##### TEXT PASSAGE
There was also a third component in the Renaissance movement, the “emotional”. In Thucydides, Demosthenes and Pericles, as in Caesar, Cicero and Tacitus, the Renaissance men rediscovered the pride and glory of belonging, of patriotism, of “the general weal”, of the heartening inspiration of tradition and the past of the body of which every citizen was a part, which was a greater ego to him and for which he was required to give his life in times of peril. The medieval society had been a caste-hierarchy in which a person had his fixed place and only a handful at the top did the thinking and made the decisions. Now the Renaissance and Reformation, examining the ways of antiquity, rediscovered the value of the individual and his faculty of thinking for himself. It would not take long before a monk at Wittenberg claimed the right for himself and for all individuals to think freely, even if he had to stand up against the highest authority. And together with the need of self-examination arose the need of a definition of the general body to which the self belonged: patriotism became part of the consciousness.

The complete edition of Tacitus’ Germania was published in 1510. “A codex containing Tacitus’ Germania had survived the Middle Ages in a monastery at Herzfeld and had been taken to Italy in the fifteenth century. The effect of the discovery of this manuscript on the image the Germans would form of themselves can hardly be overestimated, for the way in which the humanists interpreted Tacitus remained a steady reference even in the twentieth century.” 378 Germania was written in 98 CE. In this book Tacitus (c.56-c.120) composed a few sentences which would remain the pride of the Germans forever, the source of their patriotic imaginings, and the cause of much detriment. “The Germans themselves, I am inclined to think”, wrote Tacitus, “are natives of the soil and extremely little affected by immigration or friendly intercourse with other peoples … For myself I accept the view that the peoples of Germany have never been tainted by intermarriage with other peoples, and stand out as a nation peculiar, pure and unique in its kind. Hence the physical type, if one may generalize at all about so vast a population, is everywhere the same – wild, blue eyes, reddish hair and huge frames that excel only in violent effort.” 379 This text would become the principal document to justify the German claim to racial purity and superiority. Neither the obvious distance in time and space from which Tacitus wrote nor the conjectural phrasing of the sentences would deter even some of the best German brains from accepting Tacitus’ statement as the word of God. “Each one of the German humanists developed the theme of German greatness in his own way, and they were vying among themselves as to the variety and originality of their arguments.” 380

As we saw, Tacitus wrote that the Germans had caeruli oculi, rutilae comae, blue eyes, reddish hair, and that they had “huge frames”. These characteristics, together with a dolichocephalic skull, would become, especially from the last decennia of the nineteenth century onwards, the famous standard image of the racially pure German, “the Blonde Bestie” and the ideal SS-man. How misleading Tacitus assertion in this matter was, as in others which were not of his own experience, was discovered not so long ago. Caeruli oculi, rutilae comae, scholars found out, was a “topos” used by classical authors to impress their readers with the curiousness of the barbarian people they were writing about; in other words, it was a historiographers’ cliché. The Greek historian Herodotus applied the same cliché to the Scythes, and Pliny the Roman used identical words to depict the Singhalese in Ceylon! In this way myths are born, perilous myths when they are held to be the truth by armed fanatics.
##########
-- GIVEN REQUEST --
In the text passage on Tacitus and the Renaissance, where did a codex of Tacitus' Germania survive the Middle Ages?
##### EXCERPTED RECORDS
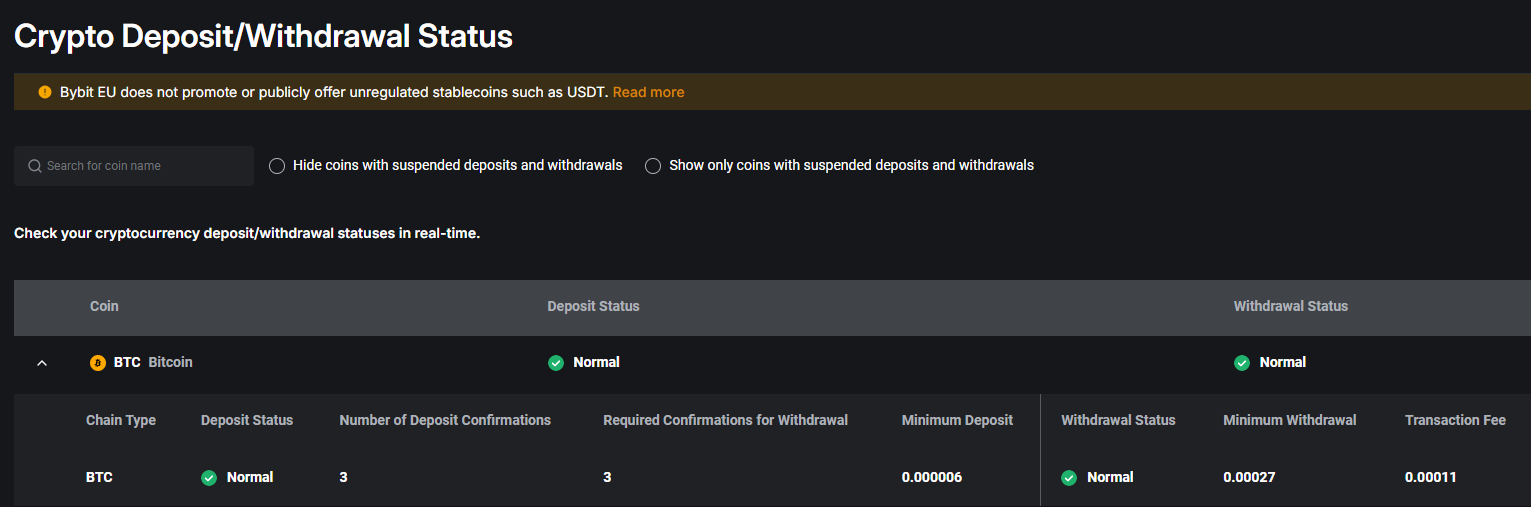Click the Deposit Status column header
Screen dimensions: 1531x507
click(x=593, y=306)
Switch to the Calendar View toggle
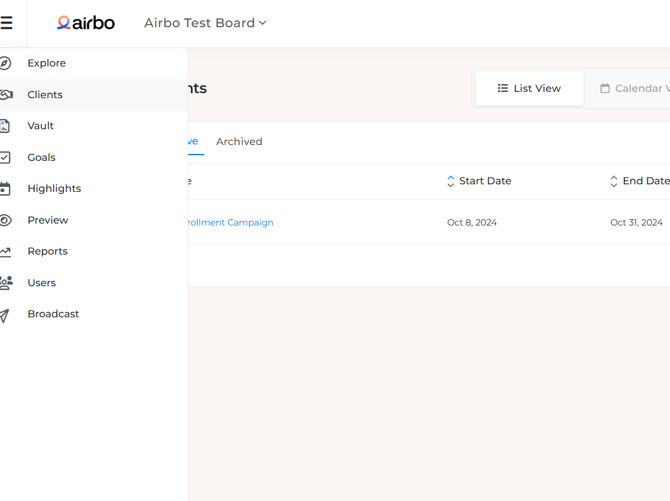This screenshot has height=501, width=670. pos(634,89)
##########
##### EXCERPTED RECORDS
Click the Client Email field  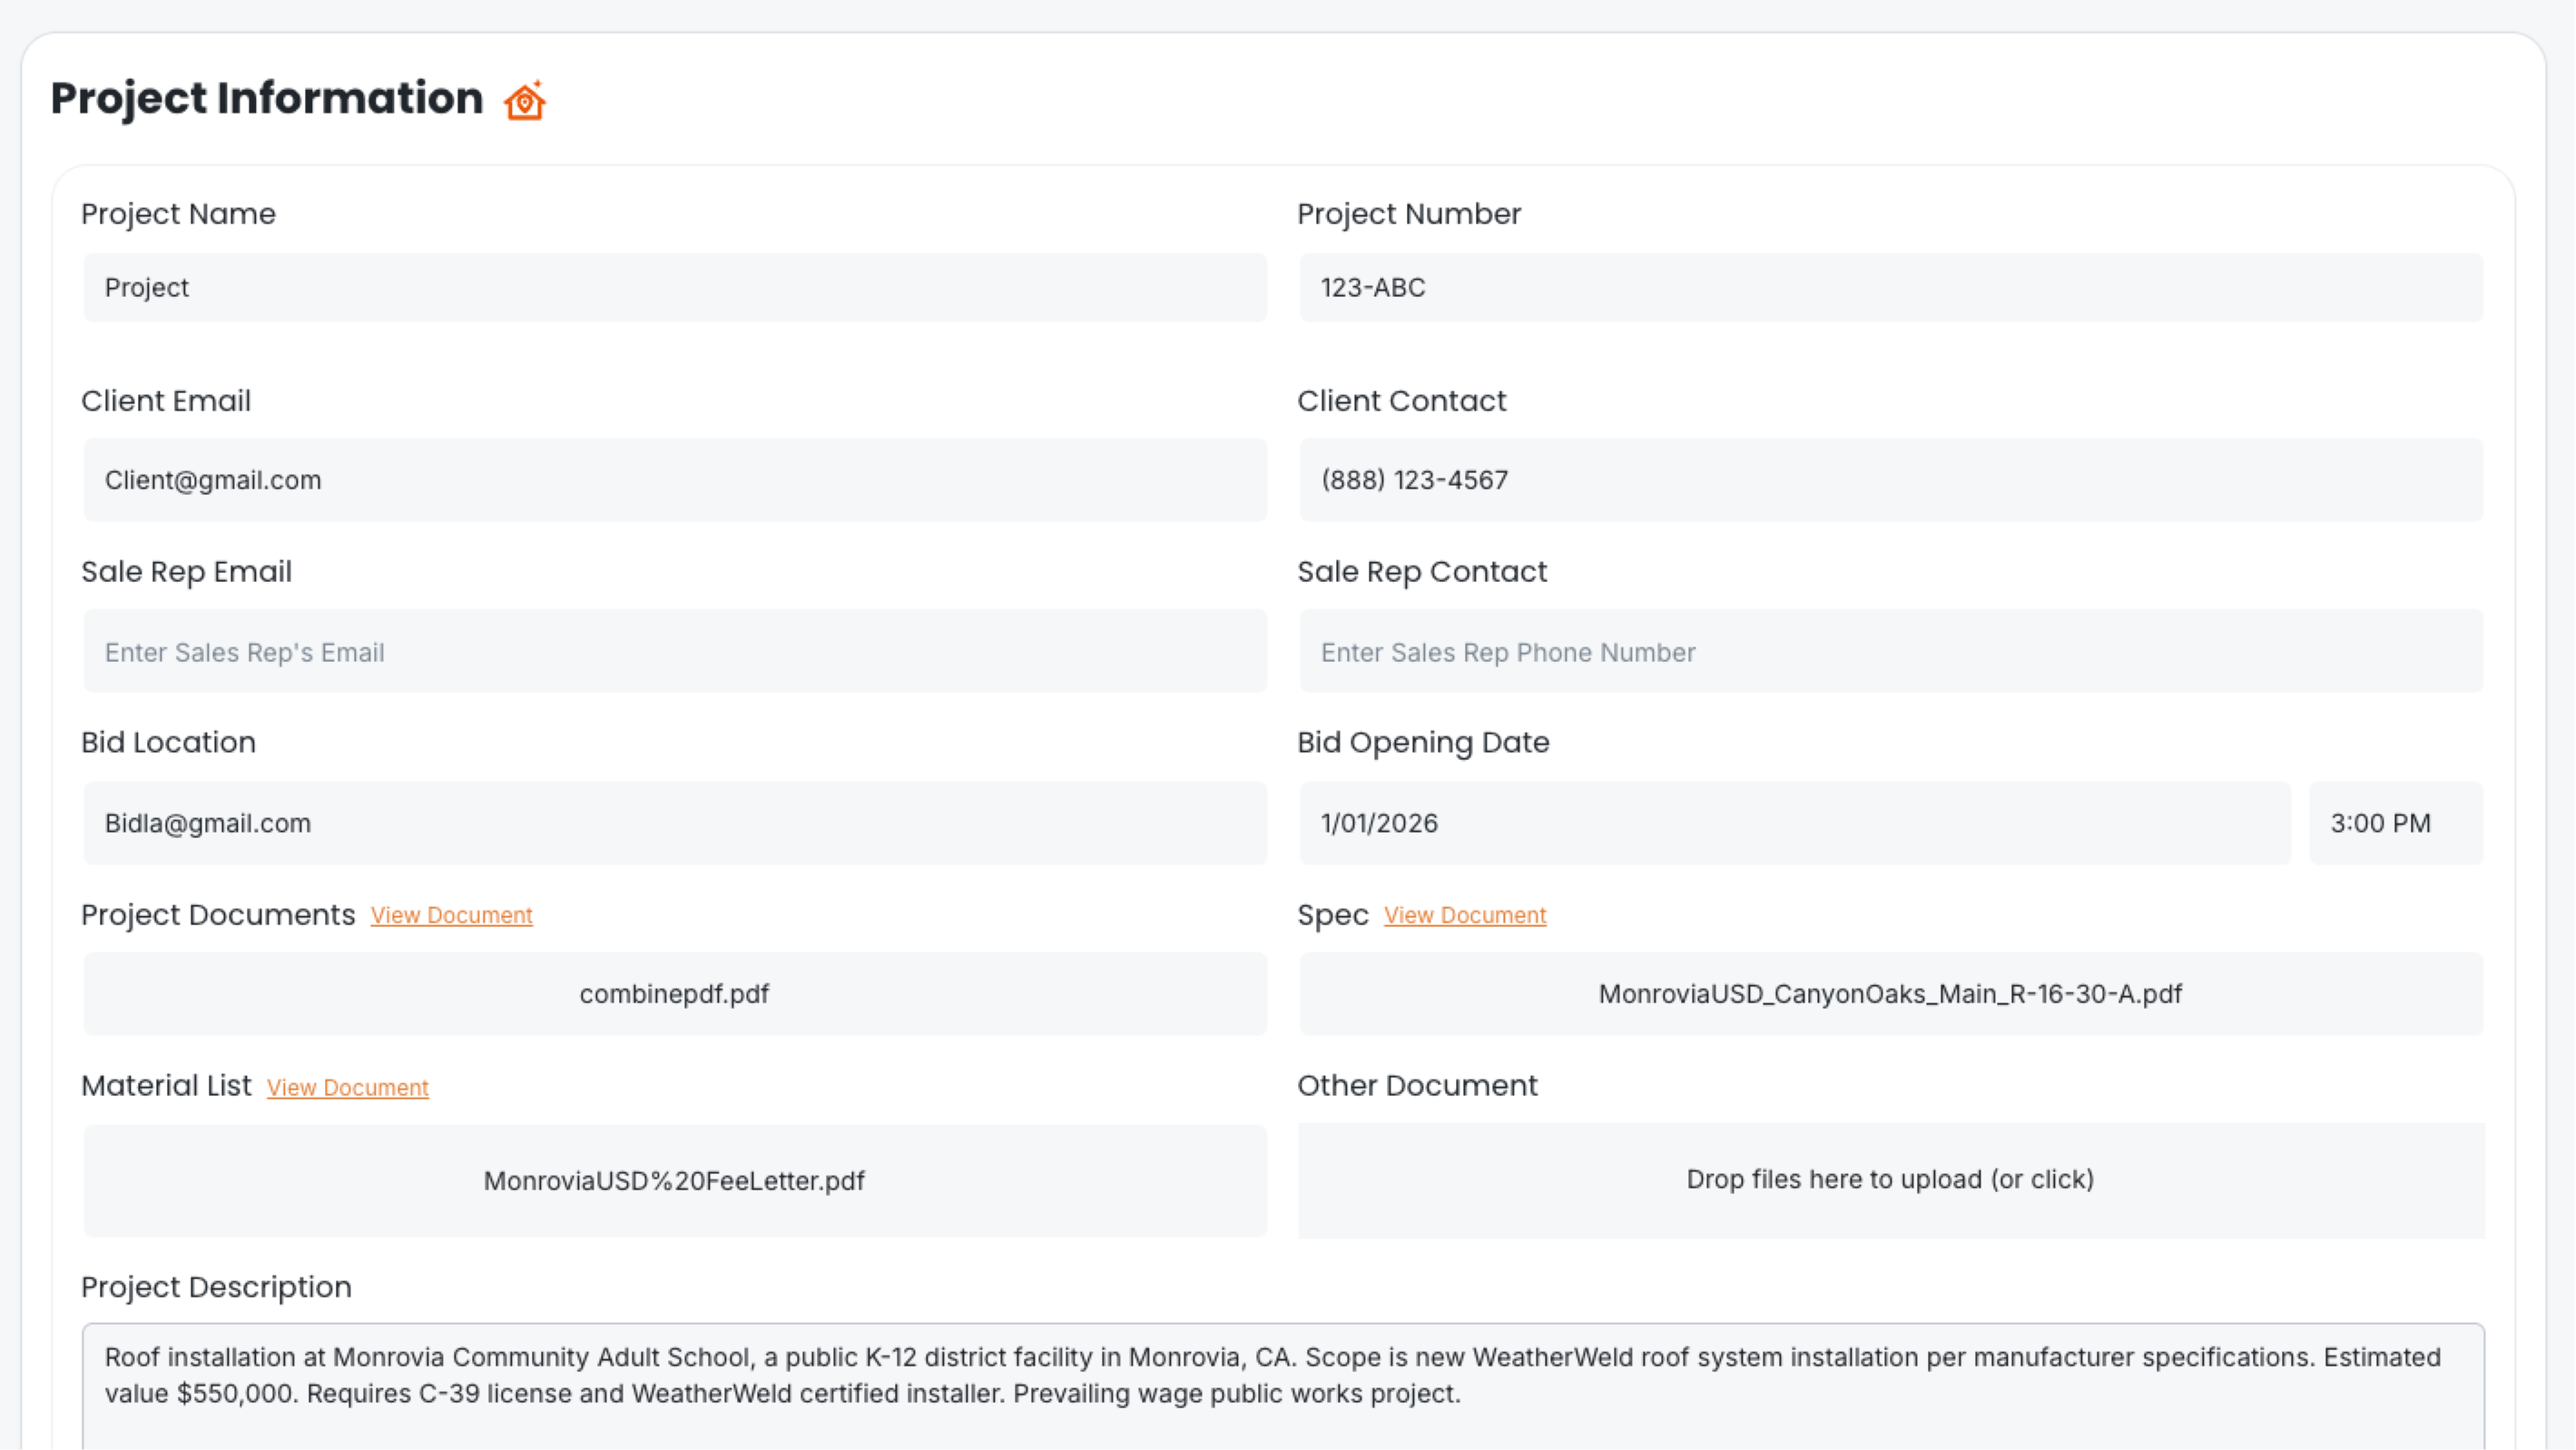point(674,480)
##########
##### EXCERPTED RECORDS
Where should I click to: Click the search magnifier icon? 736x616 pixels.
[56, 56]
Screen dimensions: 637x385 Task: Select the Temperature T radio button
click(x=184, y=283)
##########
-- EXERCISE ANSWER --
In a monastery at Herzfeld.